I have a code which looks like this and executes completely fine,

#include <stdio.h>

int main( )
{
int i = 3, j = 4, k, l ;
k = addmult ( i, j ) ;
l = addmult ( i, j ) ;
printf ( "\n%d %d", k, l ) ;
}
int addmult ( int ii, int jj )
{
int kk, ll ;
kk = ii + jj ;
ll = ii * jj ;
return ( kk, ll ) ;
}

My question is that can we define a function afterwards without defining function prototype at the top and how can a function return two values?

Answer 1

can we define a function afterwards without defining function prototype at the top

You can declare its proto in main. In your case, the function accepts ints and returns an int, so the default prototype (are they still alive in the Standard?) worked fine.

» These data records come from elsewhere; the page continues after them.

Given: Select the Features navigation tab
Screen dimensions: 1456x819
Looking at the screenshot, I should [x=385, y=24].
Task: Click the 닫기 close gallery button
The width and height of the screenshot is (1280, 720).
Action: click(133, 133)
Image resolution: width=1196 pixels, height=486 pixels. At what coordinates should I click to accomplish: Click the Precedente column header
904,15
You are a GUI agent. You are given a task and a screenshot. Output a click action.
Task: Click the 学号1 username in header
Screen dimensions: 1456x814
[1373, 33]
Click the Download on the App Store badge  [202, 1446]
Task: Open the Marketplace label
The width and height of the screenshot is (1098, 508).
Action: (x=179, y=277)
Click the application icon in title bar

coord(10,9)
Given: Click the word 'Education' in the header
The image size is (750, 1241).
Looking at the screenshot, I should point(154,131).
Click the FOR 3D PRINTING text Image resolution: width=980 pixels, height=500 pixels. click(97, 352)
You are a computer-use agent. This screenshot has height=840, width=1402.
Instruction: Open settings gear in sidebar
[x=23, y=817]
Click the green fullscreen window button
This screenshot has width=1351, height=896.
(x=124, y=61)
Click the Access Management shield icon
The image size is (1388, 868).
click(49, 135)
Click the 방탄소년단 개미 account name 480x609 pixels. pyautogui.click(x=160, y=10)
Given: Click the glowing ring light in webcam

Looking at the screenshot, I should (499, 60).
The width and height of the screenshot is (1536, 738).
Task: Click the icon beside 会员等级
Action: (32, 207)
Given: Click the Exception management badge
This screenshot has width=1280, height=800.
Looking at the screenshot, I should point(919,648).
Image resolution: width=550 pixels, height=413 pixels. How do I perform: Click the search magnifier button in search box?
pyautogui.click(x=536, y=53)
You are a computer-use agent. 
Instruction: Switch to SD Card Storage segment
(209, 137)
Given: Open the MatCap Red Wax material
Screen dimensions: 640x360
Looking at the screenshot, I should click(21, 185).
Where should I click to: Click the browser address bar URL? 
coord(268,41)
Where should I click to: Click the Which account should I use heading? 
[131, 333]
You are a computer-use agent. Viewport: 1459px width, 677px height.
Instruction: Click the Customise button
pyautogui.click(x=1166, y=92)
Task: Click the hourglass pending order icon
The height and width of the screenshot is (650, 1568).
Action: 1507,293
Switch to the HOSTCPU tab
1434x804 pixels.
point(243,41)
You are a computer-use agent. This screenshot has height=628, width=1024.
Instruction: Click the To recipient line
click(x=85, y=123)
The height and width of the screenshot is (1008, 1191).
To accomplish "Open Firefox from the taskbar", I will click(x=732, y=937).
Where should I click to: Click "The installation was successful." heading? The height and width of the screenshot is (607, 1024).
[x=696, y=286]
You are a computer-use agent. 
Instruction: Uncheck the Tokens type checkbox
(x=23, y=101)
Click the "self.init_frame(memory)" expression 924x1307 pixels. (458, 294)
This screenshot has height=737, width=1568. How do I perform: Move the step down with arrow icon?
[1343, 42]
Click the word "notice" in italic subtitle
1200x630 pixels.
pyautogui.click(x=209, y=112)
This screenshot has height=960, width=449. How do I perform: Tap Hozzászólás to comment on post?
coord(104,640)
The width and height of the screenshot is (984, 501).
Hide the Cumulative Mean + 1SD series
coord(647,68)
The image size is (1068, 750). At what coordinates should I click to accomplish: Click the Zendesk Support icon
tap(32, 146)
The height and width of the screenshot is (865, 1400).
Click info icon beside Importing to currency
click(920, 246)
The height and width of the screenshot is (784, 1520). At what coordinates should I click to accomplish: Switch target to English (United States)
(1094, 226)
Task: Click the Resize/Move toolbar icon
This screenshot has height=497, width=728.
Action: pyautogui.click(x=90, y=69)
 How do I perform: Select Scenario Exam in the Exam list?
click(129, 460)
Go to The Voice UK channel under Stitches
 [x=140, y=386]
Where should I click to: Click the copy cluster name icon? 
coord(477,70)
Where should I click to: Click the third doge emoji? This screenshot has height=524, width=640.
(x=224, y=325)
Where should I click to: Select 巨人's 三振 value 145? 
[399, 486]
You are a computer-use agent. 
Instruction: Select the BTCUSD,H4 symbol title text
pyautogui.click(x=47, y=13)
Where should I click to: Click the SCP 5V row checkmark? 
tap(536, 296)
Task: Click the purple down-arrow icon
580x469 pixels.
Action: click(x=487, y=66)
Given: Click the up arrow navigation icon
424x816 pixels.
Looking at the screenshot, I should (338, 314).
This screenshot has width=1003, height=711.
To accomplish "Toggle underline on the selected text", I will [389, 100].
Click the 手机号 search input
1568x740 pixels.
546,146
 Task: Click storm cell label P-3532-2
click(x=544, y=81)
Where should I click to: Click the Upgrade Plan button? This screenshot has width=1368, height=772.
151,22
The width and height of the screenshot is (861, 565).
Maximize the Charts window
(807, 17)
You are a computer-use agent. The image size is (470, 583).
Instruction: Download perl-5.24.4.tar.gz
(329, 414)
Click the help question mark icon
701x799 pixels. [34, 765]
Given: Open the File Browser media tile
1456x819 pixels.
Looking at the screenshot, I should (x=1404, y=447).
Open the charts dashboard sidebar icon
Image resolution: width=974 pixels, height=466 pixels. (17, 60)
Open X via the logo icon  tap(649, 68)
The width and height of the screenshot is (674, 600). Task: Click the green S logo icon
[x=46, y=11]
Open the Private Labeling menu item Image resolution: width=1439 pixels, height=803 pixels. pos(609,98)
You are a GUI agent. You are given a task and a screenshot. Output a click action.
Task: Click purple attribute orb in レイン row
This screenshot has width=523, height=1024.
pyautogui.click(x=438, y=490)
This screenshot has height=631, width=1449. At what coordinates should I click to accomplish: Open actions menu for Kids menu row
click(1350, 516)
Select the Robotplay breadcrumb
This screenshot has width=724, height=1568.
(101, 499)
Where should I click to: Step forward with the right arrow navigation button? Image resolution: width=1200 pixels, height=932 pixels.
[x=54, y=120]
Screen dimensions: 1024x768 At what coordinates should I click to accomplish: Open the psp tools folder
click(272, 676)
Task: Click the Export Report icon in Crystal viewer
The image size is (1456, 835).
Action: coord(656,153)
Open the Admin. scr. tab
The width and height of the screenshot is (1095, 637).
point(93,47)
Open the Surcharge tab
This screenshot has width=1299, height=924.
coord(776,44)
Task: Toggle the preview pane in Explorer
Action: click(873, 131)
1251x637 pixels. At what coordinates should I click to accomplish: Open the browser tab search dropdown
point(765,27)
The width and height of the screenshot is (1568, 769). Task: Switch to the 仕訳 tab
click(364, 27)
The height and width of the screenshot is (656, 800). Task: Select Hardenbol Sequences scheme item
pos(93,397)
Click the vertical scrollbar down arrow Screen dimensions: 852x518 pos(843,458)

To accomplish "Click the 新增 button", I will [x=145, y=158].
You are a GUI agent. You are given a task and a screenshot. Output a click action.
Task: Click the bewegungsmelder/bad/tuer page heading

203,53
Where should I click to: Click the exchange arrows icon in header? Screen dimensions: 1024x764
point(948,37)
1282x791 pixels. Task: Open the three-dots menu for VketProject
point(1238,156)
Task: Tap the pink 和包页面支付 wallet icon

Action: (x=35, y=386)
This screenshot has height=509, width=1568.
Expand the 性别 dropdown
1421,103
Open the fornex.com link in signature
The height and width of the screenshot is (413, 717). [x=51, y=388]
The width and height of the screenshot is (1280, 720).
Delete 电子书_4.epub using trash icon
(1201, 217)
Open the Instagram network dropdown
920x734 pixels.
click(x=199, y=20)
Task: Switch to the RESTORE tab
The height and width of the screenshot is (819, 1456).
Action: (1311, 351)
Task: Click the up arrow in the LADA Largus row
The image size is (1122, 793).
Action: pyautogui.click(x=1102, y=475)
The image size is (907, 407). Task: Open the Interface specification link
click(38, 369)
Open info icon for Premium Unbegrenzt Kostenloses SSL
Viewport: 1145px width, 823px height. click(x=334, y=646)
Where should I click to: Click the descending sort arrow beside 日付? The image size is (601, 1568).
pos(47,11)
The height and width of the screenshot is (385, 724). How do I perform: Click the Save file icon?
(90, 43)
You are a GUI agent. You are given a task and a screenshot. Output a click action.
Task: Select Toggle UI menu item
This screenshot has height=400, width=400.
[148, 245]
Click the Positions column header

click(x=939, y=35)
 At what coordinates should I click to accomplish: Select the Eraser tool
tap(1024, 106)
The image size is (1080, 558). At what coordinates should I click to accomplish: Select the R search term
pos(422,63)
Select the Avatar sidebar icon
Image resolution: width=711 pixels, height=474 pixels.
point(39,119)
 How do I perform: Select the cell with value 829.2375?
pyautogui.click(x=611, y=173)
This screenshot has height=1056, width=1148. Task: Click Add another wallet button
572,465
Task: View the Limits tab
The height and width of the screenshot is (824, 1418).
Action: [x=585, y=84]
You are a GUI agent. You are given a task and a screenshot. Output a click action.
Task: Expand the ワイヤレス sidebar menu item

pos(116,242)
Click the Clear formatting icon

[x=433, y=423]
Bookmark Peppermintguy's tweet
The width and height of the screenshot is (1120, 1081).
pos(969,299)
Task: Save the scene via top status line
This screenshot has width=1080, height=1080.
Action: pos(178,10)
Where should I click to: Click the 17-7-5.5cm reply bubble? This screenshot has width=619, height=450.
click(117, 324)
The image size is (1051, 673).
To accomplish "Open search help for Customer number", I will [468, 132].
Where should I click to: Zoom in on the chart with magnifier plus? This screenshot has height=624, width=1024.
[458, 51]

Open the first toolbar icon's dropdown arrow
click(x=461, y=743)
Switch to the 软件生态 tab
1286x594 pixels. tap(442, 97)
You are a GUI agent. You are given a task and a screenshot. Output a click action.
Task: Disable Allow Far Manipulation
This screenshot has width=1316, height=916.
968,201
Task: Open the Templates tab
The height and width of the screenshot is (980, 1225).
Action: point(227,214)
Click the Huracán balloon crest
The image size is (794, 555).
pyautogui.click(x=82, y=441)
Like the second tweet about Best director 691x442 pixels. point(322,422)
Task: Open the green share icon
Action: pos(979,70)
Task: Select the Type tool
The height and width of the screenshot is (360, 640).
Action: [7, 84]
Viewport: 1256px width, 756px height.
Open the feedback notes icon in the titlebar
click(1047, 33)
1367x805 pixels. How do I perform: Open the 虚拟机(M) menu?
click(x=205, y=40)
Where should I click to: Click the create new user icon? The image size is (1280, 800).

how can a function return two values?

1. It can return a struct by-value:

   typedef struct { int first; int second; } int_pair;
   int_pair addmult(int x, int y) {
       return (int_pair){42, 314}; /* enough for the demo, lol (c) */
   }
   

   Or by-pointer:

   int_pair *addmult(int x, int y) {
       int_pair *retVal = malloc(sizeof(int_pair));
       return retVal->first = 42, retVal->second = 314, retVal;
   }
   int_pair *multadd(int x, int y) {
       static int_pair retVal{314, 42};
       return &retVal;
   }
   

2. It can return a fresh array on the heap:

   /* 1. It is user's responsibility to free the returned pointer. */
   int *addmult(int x, int y) {
       int *retVal = malloc(2 * sizeof(int));
       return retVal[0] = 42, retVal[1] = 314, retVal;
   }
   

3. Finally, it can return an array without allocating the latter on heap:

   /* 1. It is user's responsibility to NEVER free the returned pointer. */
   int *addmult(int x, int y) {
       static int retVal[] = {42, 314};
       return retVal;
   }
   

   In this case, the returned array can be reused (rewritten) by consequent calls so you should make use of its contents as soon as possible.